Since the main goal is educational, transpyler-enabled languages automatically supports a series of nice educational tools inherited from the original Pytuguês runtume:

  • Support for Jupyter/IPython: we can easily create a Jupyter kernel from a Language instance. This enables nice CLI and GUI consoles and notebooks, which can be really handy in teaching a new programming language.

  • QCode support and syntax highlight: QCode is a Qt-based widget for coding editing.

  • Pygments plugin: Pygments is a source code highlighter commonly used to generate nice coloured HTML for source code.

  • QTurtle application: QTurtle is similar to Python’s own turtle module rewritten in Qt. This is great for teaching kids, and all transpyled languages support it for free :)

How does it work?

Transpilation is the act of translating code from one programming language to another (as opposed to compilation, which translate source code to machine code). A transpylation is even simpler: it translate a Python-like language back to Python (and sometimes execute it directly). This task is not very difficult since both languages are similar and we can reuse lots of Python’s own machinery to anlyze and modify its own source code.

Transpyler acts exclusively at the token level: it modifies the stream of tokens from the original translated language to a new stream of tokens that must then generate a grammatically valid python program. Indeed, we do not even implement our own tokenizer and use Python’s own tokenize module to handle this part for us.

Transpyler works by making several passes over the list of tokens. The first pass simply performs direct translations such as those shown in the Py-Klingon example above. A second pass makes maps groups of tokens into a single Python token (eg.: we could make a “for each” command that is translated to “for”).

Subsequent passes may look for specific patterns of tokens and perform more complex translations. Pytuguês, for instance, implements a “repeat” command. In English it would be something like this:

repeat 4 times:
    forward(100)
    left(90)

This is translated as:

for ___ in range(4):
    forward(100)
    left(90)

It is possible to make arbitrary modifications to the list of tokens which in principle could allow very different syntax constructs. Notice that tokens still come from the Python tokenizer and hence there are certain hard lexical constraints on (including indentation as block delimiter semantics which in Python is implemented at the tokenizer level rather than in the grammar).

Transpyler do not implement source code maps because they were not needed by Pytuguês and we don’t think that simple internationalized Pythons would require it. That said, new grammatical constructs should keep line numbers unaltered.

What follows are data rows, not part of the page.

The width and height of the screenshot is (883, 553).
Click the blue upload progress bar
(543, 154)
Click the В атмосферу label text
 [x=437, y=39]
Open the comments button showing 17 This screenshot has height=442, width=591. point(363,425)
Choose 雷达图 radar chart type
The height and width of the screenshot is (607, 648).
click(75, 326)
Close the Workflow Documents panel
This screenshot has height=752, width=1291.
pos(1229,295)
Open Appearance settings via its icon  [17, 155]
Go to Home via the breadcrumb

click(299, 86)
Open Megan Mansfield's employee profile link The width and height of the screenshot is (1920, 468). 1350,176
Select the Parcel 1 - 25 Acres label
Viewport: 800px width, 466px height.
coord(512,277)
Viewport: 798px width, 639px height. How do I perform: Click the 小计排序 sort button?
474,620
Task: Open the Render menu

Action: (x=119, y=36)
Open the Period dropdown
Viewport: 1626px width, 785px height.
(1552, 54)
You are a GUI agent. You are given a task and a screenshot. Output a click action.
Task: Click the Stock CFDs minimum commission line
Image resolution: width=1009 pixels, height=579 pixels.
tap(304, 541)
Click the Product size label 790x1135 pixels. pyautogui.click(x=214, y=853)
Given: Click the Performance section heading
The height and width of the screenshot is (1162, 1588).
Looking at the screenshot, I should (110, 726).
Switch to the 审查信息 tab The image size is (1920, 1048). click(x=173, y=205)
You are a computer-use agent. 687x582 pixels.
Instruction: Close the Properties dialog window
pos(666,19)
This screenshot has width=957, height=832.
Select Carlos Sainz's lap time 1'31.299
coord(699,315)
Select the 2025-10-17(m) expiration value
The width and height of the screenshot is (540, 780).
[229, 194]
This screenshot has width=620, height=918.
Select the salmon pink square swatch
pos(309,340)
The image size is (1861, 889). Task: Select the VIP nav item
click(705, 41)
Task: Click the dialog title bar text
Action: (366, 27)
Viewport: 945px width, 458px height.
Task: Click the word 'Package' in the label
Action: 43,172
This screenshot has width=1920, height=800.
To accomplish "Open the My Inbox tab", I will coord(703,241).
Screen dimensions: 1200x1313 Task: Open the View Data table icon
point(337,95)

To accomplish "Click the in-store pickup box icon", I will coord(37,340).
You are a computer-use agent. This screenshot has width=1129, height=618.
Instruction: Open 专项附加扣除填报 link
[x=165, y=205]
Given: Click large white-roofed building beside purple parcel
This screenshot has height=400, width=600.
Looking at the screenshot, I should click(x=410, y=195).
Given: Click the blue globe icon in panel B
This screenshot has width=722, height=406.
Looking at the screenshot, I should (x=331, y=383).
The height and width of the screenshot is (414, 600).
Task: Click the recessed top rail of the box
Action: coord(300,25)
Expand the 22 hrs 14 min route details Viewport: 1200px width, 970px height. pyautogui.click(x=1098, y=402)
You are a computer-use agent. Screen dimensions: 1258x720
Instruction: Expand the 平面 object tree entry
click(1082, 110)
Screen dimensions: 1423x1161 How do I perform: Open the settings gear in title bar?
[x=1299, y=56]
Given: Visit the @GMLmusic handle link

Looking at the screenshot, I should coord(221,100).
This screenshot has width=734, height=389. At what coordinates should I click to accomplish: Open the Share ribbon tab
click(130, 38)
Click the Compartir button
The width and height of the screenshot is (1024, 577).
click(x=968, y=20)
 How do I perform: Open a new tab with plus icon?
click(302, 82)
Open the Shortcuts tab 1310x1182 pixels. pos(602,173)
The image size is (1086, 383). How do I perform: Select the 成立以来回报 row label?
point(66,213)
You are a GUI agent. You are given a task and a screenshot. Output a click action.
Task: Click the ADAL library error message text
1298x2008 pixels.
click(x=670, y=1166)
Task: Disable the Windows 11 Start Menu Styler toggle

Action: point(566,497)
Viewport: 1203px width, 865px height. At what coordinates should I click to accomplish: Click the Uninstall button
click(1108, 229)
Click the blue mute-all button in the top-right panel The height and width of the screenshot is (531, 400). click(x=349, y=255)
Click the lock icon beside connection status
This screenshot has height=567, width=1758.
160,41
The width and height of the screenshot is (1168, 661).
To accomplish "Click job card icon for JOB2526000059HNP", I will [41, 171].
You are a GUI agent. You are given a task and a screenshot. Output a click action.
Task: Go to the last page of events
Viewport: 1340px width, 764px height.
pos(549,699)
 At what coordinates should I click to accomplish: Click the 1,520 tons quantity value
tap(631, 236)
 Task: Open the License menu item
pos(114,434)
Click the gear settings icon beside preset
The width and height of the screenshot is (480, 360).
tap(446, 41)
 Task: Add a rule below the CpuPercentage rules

Remember: transpyler is using your regular vanilla Python interpreter and putting a small layer of token translation on top of it. We make a few dirty hacks in the Python runtime, but no specially flavored interpreter with special recompilation is necessary.

And the standard lib?

I’m glad you asked :). This is by far the most laborious part of doing a decent Python translation. Transpyler offers a few helpful tools, but most of the work is the inevitable task of translating the names and docstrings of each function you want to support into a their internationalized counterparts.

As a convenience tool, you can list the functions you want to translate and we offer a tool that uses Google Translate to create a boilerplate for your standard lib functions. Google Translate is a wonderful tool, but we all know how bad it is for serious translations. Keep that in mind.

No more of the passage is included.